>> Start Records for this task

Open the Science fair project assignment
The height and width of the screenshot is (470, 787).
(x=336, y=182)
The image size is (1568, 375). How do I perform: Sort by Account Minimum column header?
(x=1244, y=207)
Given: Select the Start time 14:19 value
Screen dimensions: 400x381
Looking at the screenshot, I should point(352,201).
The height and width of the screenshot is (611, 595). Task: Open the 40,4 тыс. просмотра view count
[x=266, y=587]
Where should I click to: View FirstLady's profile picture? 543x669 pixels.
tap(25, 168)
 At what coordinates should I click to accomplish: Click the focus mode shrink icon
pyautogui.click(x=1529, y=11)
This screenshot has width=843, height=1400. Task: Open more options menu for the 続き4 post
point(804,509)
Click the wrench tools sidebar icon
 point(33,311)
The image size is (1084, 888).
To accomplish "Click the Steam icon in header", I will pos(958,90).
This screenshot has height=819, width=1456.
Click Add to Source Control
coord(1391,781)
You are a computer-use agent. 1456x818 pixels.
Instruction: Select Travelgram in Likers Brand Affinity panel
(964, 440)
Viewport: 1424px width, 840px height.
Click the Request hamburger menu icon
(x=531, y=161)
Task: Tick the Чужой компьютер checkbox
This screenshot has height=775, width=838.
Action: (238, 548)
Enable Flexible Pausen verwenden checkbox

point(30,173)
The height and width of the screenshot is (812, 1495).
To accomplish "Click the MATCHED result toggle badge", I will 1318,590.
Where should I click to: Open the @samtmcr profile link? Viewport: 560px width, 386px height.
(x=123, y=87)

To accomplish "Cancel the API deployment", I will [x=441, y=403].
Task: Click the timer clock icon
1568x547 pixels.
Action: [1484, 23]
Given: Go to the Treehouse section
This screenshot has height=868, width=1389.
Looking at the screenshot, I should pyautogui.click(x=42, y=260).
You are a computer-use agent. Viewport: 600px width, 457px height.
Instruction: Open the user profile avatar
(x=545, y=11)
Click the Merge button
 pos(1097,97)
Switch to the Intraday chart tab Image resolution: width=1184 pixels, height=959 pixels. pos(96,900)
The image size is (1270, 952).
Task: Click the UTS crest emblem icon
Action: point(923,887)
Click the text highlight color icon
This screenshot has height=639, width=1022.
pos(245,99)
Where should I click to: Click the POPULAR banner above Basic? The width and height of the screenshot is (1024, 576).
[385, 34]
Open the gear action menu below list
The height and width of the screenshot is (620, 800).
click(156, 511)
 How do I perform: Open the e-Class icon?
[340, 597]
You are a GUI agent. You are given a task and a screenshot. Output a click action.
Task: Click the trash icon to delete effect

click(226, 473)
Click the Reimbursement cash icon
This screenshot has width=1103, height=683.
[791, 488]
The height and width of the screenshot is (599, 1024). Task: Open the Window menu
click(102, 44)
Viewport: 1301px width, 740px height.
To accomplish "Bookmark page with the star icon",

>> End Records for this task

Written task
Can you retype the stretch of the records from the line containing "Viewport: 1301px width, 740px height." through the end of the records, character for character?

Finished exercise
Viewport: 1301px width, 740px height.
To accomplish "Bookmark page with the star icon",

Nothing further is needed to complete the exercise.